- **Deine Aufgabe**:
Zähl alle Stellen im Kirchenraum auf, die im folgenden Textauszug über die Einführung zur Bibelstelle genannt werden.

- **Textauszug**:
══════

Einführung und Bibelstelle
Wir haben in dieser Passionszeit die Passionsgeschichte des Leidens Jesu nach dem Johannesevangelium. Heute lesen wir Johannes 13, ab Vers 21.
Wir können hier im inneren Kirchenschiff die Bibeln auslegen, wegen der Ablagen. Die Bibeln, die hinten auf den Stühlen liegen, müssen sich die Besucher dann selbst an den Schränken holen oder auch auf der Empore, falls man sie dort nicht ablegen kann. Das wird auch in Zukunft so sein.
Wenn wir also einen Psalm miteinander lesen, seien Sie nicht überrascht. Es ist immer wichtig, dass man beim Gottesdienst eine Bibel dabei hat. Viel, viel wichtiger als das, was der Pfarrer sagt, ist das, was die Bibel sagt. Denn das Wort des Predigers hat nur Sinn, wenn es das Bibelwort auslegt. Wenn es etwas anderes sagt, ist das ohnehin problematisch. Das müssen Sie prüfen. Sie müssen täglich in der Schrift forschen, ob es sich so verhält.
Nun zu Johannes 13, Verse 21 bis 30: Jesus und der Verräter.

══════

- **Daten**:
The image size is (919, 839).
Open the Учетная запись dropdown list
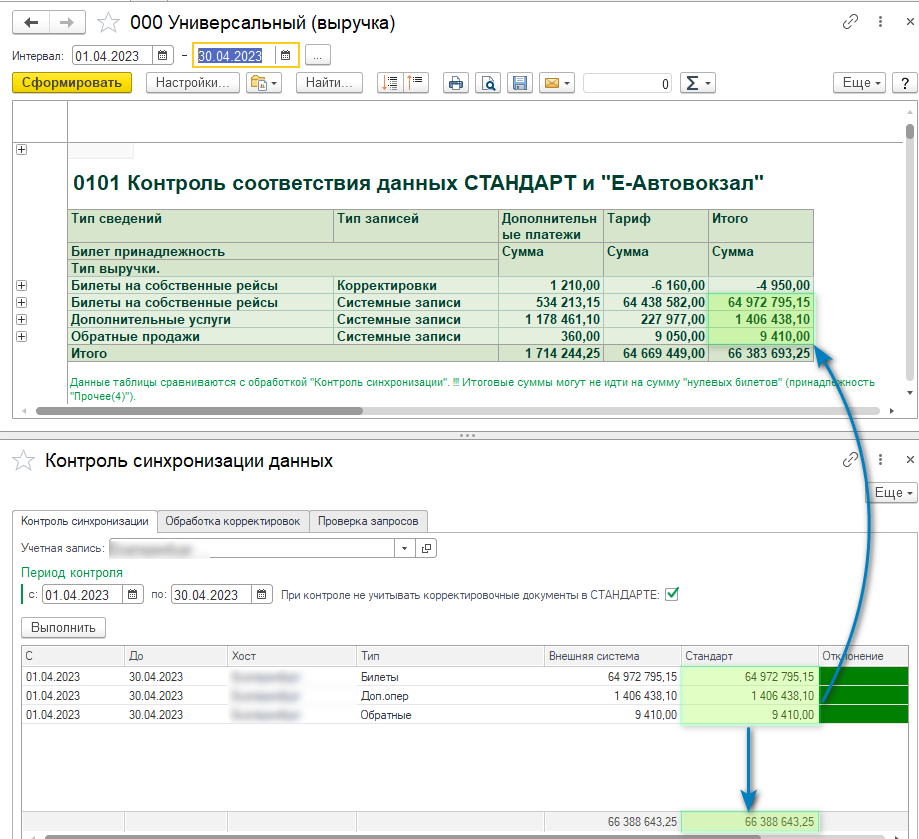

══════

- **Erwartete Antwort**:
- das innere Kirchenschiff
- die Stühle hinten
- die Schränke
- die Empore